Chemistry of flavours
Flavour constituents were measured including sugars, acids and aroma volatiles. For example, they showed the extent, as the fruit ripened, of the decline in the
sucrose content and the increase in fructose and glucose. Succinic acid was the most prominent acid, while malic and citric acids were also important; individual contents of these acids varied and could be used as indicators of varieties. Aroma volatiles were measured by gas chromatography. Detailed contents were explored, and the total volatile contents were found to vary with varieties.

Consumer preferences
Consumer preferences to determine the degree of liking on a nine-point hedonic (liking) scale, were carried out in a central location test, on varieties of Thai mangoes using Chinese, Hong Kong, Japanese, Middle East and Thai consumers, settled in Thailand.
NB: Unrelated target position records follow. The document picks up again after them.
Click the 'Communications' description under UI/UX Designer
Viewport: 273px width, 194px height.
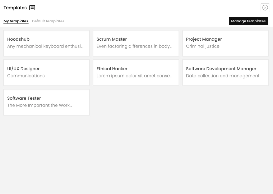[x=26, y=76]
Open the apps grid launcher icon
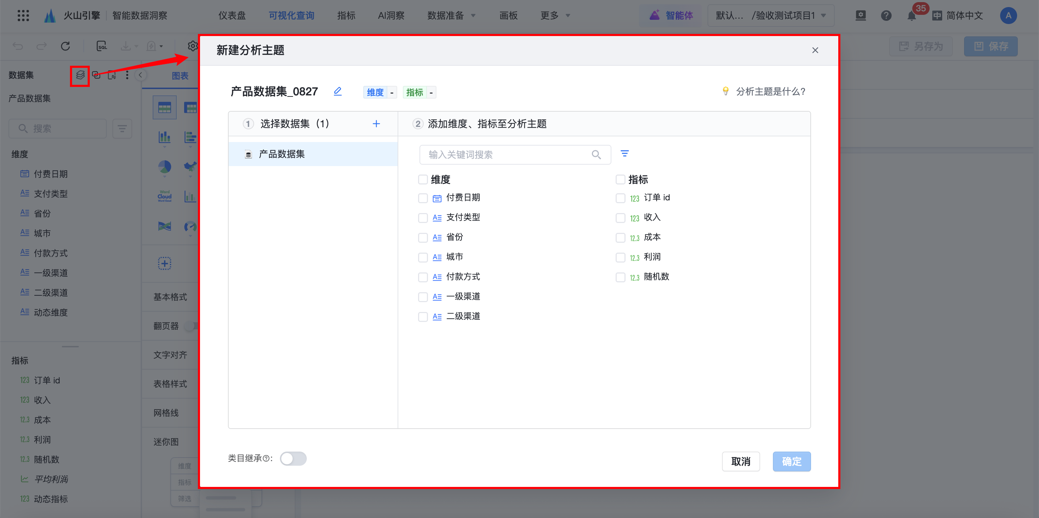This screenshot has width=1039, height=518. pyautogui.click(x=23, y=15)
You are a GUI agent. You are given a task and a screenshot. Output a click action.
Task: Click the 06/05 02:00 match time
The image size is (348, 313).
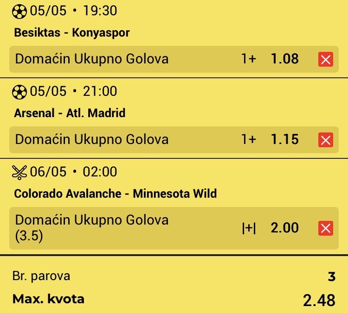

The objective was to select the best Thai mango for export, based on the sensory characteristics most preferred by the target consumers. The sensory characteristics used, for the fruit and the flesh of the mangoes, were skin colour, fruit size, flesh texture and overall liking for the flesh. Overall the results showed that the fruit shape, fruit aroma and skin appearance were more highly correlated with overall liking than the other attributes. A single variety emerged as the preferred one overall, though to some extent rankings of mangoes varied with the attributes.

National preferences
The degree of liking and disliking for sensory characteristics of the ripe fruit and the flesh of two varieties of the mangoes were explored with about 600 Chinese and 400 Japanese tourists in Thailand. Attributes such as skin appearance, fruit colour, fruit size and shape, flesh colour and flavour, and fruit aroma were covered, as well as overall liking; using hedonic scales. From this emerged attribute profiles for the varieties, and one variety preferred by both groups.

Systematic attribute relationship analysis
A systematic comparative technique known as quantitative descriptive analysis (QDA) was employed by another group to look at six of the mango varieties and to build associations between the sensory attributes of the varieties. The results indicated that the difference among fully ripe mangoes was most pronounced on the perception of fruit size, weight, thickness and fruit aroma strength. This showed, for example, that the variety that was emerging as the preferred one was the smoothest, juiciest and most tender, but not the biggest, heaviest or thickest, nor did it have the heaviest fruit odour.

Conclusions about the fruit
Overall from these experimental results a variety emerged which on balance was preferred by the majority of consumers from each of the countries sampled. The preferred variety, both fruit and flesh, was the Num Dok Mai See Thong mango, followed by Rad and Ma Ha Cha Nok. Additionally, and importantly, this choice was for reasons that could be differentiated and substantiated. The sensory results were supported by extensive information on the fruit, the flesh and the association of desired mango attributes.

The study results therefore provided clear signals statistically based on consumer responses. The signals were to the growers for plant selection and cultivation, to the trade for technical details in handling, storage and exporting, and to the plant breeders for selection of characteristics on which to concentrate and for further experimentation.